BEGIN DATASET CONTENT

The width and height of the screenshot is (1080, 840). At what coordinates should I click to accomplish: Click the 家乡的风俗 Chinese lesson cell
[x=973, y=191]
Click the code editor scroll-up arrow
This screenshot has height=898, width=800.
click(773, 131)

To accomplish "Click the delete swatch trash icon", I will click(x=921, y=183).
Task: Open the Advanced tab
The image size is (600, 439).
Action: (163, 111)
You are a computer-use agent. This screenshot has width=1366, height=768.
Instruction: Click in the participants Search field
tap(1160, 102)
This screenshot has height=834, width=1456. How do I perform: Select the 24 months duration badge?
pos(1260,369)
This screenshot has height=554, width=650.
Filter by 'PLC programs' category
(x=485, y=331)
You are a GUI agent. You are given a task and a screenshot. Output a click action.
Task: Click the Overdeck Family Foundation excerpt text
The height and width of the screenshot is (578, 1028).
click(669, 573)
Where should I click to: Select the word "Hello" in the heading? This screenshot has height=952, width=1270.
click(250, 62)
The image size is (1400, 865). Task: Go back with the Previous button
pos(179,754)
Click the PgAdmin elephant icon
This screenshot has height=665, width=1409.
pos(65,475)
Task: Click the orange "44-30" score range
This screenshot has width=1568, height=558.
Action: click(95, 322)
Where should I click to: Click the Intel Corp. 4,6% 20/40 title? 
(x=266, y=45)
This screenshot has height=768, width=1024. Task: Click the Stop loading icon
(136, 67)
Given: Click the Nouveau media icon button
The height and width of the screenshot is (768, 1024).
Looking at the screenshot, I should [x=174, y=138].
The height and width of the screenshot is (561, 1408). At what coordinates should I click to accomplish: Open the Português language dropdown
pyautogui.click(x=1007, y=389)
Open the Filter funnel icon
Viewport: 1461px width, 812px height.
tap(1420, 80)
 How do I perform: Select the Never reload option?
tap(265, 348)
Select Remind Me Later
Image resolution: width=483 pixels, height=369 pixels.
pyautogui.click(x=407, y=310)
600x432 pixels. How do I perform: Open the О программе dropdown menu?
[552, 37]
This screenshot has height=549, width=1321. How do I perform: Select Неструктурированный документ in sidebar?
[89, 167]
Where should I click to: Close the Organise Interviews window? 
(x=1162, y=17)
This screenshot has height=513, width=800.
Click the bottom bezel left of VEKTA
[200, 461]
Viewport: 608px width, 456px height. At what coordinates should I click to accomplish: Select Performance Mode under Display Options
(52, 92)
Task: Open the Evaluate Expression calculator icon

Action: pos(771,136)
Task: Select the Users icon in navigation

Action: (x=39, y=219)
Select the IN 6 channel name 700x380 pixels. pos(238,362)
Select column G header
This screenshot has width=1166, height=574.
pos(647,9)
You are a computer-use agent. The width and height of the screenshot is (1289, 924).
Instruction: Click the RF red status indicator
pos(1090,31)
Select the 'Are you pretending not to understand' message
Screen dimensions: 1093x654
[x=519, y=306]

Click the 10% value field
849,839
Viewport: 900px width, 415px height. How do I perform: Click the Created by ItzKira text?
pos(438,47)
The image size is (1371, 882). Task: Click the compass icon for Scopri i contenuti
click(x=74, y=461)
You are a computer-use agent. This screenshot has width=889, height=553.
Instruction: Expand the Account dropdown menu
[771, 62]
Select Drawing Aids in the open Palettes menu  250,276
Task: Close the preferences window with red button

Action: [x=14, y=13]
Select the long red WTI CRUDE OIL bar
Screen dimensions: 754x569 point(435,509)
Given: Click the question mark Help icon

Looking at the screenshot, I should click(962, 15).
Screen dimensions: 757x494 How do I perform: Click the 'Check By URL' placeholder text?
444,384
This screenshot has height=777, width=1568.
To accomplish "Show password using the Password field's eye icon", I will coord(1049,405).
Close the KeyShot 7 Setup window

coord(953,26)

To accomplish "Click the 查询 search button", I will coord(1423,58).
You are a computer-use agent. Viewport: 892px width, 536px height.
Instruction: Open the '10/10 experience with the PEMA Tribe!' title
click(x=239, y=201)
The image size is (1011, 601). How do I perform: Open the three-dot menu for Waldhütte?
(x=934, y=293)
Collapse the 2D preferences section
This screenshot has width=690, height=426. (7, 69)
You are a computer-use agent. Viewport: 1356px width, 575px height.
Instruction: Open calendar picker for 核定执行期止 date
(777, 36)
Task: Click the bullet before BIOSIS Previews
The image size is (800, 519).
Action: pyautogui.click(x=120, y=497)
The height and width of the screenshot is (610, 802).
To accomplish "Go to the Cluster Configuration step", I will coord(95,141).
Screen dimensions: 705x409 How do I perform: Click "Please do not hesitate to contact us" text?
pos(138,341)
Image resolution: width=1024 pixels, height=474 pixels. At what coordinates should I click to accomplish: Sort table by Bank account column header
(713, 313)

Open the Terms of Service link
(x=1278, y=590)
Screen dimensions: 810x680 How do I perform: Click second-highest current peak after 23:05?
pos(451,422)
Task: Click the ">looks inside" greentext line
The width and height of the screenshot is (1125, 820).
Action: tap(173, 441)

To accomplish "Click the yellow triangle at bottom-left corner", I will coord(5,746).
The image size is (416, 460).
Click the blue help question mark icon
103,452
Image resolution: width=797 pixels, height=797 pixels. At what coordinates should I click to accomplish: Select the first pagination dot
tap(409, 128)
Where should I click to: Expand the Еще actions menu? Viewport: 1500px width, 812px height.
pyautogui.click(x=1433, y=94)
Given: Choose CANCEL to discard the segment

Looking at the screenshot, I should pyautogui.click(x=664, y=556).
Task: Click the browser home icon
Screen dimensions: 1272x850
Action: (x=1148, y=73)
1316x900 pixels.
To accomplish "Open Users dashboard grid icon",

END DATASET CONTENT

§ EXERCISE DESCRIPTION: Using the entries above, return each line in which the word "computer" occurs.

§ RESPONSE FOR THIS EXERCISE:
You are a computer-use agent. This screenshot has width=1366, height=768.
You are a computer-use agent. The width and height of the screenshot is (1289, 924).
You are a computer-use agent. This screenshot has width=889, height=553.
You are a computer-use agent. Viewport: 892px width, 536px height.
You are a computer-use agent. Viewport: 1356px width, 575px height.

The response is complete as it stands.